Are you willing to submit PR?

Yes I am willing to submit a PR!

Code of Conduct

I agree to follow this project's Code of Conduct

The text was updated successfully, but these errors were encountered:

potiuk · 2024-07-04T16:36:45Z

@dabla -> can you please take a look. I am not sure but I think this is a side-effect of:

    @contextmanager
    def _create_autocommit_connection(self, autocommit: bool = False):
        """Context manager that closes the connection after use and detects if autocommit is supported."""
        with closing(self.get_conn()) as conn:
            if self.supports_autocommit:
                self.set_autocommit(conn, autocommit)
            yield conn

potiuk · 2024-07-04T18:43:08Z

Actually it's a side effect of #38528

potiuk · 2024-07-04T18:52:53Z

@dabla -> the root cause of the problem is now the connection is created every time "placeholder" property is accessed.
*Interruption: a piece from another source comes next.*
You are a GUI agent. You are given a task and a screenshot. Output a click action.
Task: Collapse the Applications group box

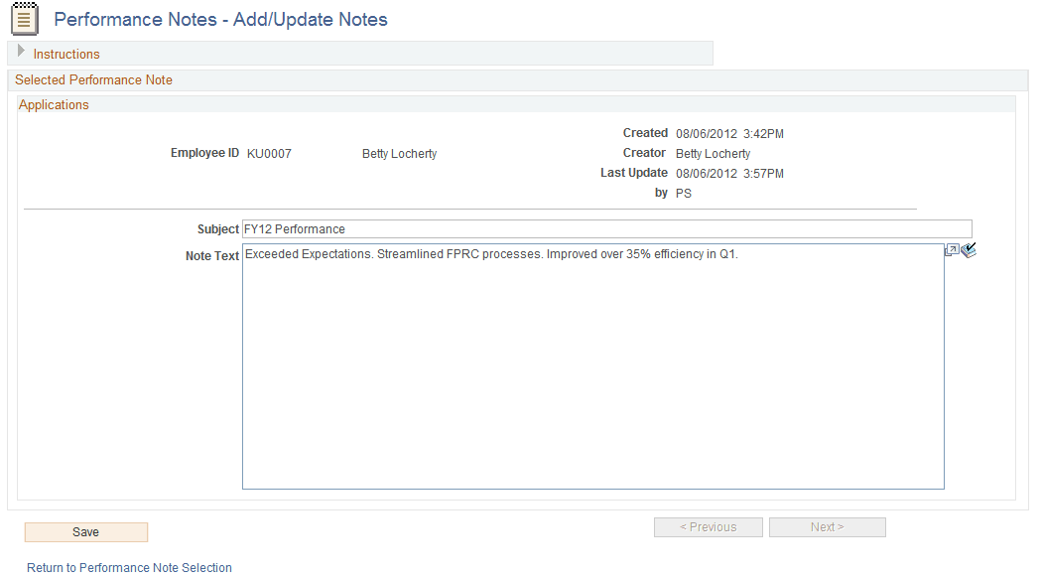click(x=54, y=104)
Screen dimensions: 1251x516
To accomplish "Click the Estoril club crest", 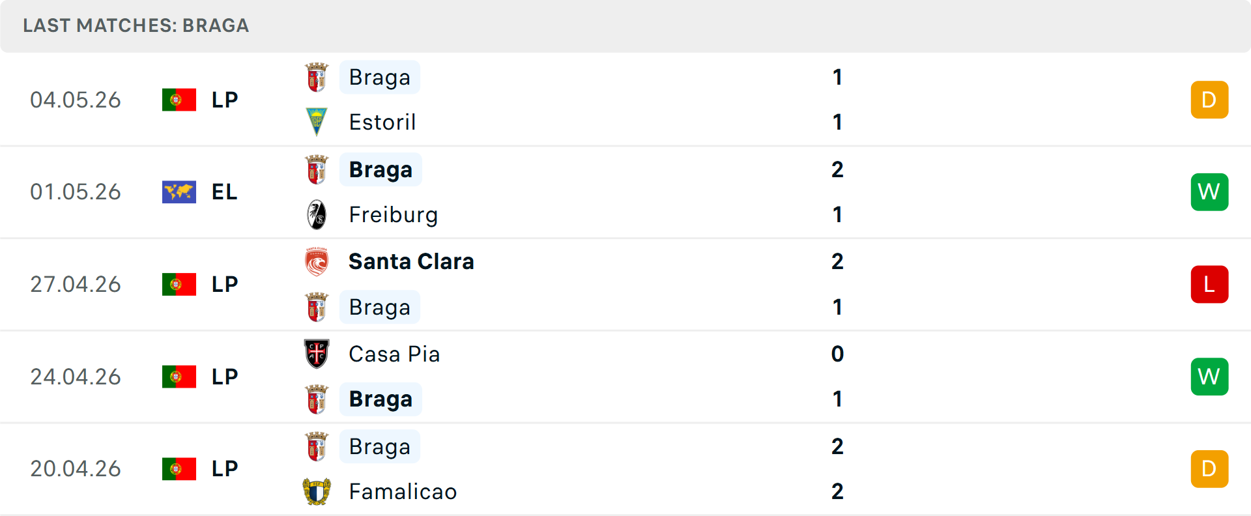I will [317, 122].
Would you like to take a stab and fix it ?

dabla · 2024-07-05T06:27:55Z

@dabla -> the root cause of the problem is now the connection is created every time "placeholder" property is accessed. Would you like to take a stab and fix it ?

Will check it today

dabla · 2024-07-05T06:33:53Z

@dabla -> the root cause of the problem is now the connection is created every time "placeholder" property is accessed. Would you like to take a stab and fix it ?

I could make this a @cached_property but dunno if that will fix the issue

dabla · 2024-07-05T07:35:54Z

Create PR for this issue that should fix it.

potiuk · 2024-07-05T08:44:54Z

Create PR for this issue that should fix it.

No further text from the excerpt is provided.